# Task objective
Below is a short piece on tool-call validation. Transcribe it word for word from "The 40-failure breakdown" to "intent, all schema-valid.".

# Exercise text

* * * * *

Pydantic and JSON-schema guarantee the shape of a tool call. They say nothing about whether it was the right call for the user's intent.
TL;DR: We put strict Pydantic validation on every tool call our agent makes, expecting tool-call failures to drop. They barely did. When I categorized 40 logged failures, 31 of them passed schema validation cleanly. They were well-formed calls to the wrong tool, or the right tool with arguments that were valid types but wrong values. Schema validation catches structural errors. Our actual problem was semantic, and the validator is blind to it.
What schema validation actually guarantees
Pydantic checks types, required fields, enums, ranges. A call like cancel_order(order_id="A123") is structurally perfect even when the user asked to cancel a subscription, not an order. The validator passes it. The user is still angry. Shape is not intent.
The 40-failure breakdown
Of 40 tool-call failures we logged over a few weeks:
- 9 were real schema violations the validator caught (working as intended).
- 18 were the wrong tool for the intent, all schema-valid.
- 13 were the right tool with a semantically wrong argument (valid type, wrong value).
So 31 of 40 sailed through validation. The thing we added to fix tool-call failures addressed less than a quarter of them.
A cheap semantic precheck that helped
After structural validation passes, run a deterministic check that the call's preconditions match the resolved state. No model required.

* * * * *

# Exercise data
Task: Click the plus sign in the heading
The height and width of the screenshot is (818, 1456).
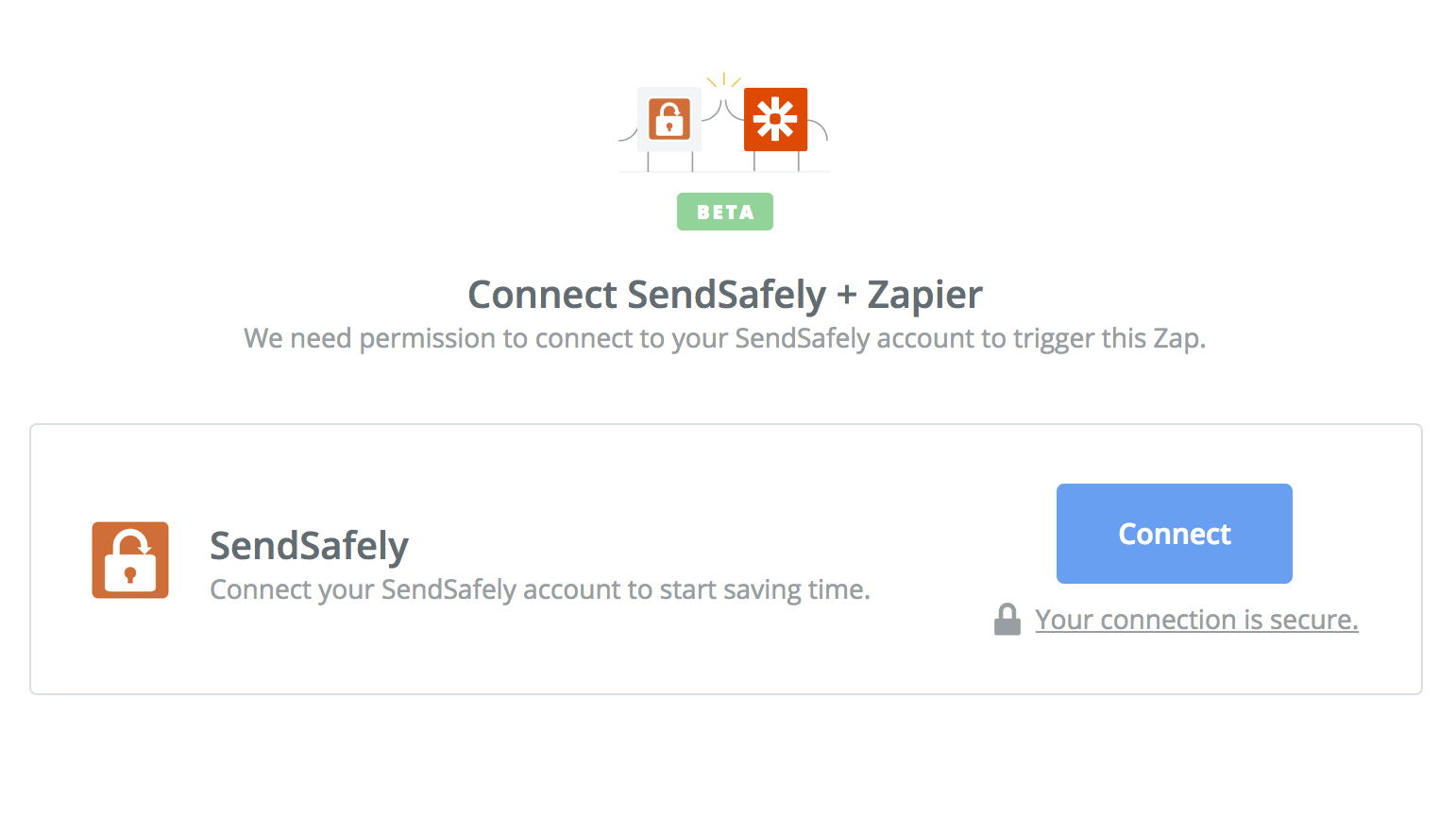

* * * * *

# Answer area
The 40-failure breakdown
Of 40 tool-call failures we logged over a few weeks:
- 9 were real schema violations the validator caught (working as intended).
- 18 were the wrong tool for the intent, all schema-valid.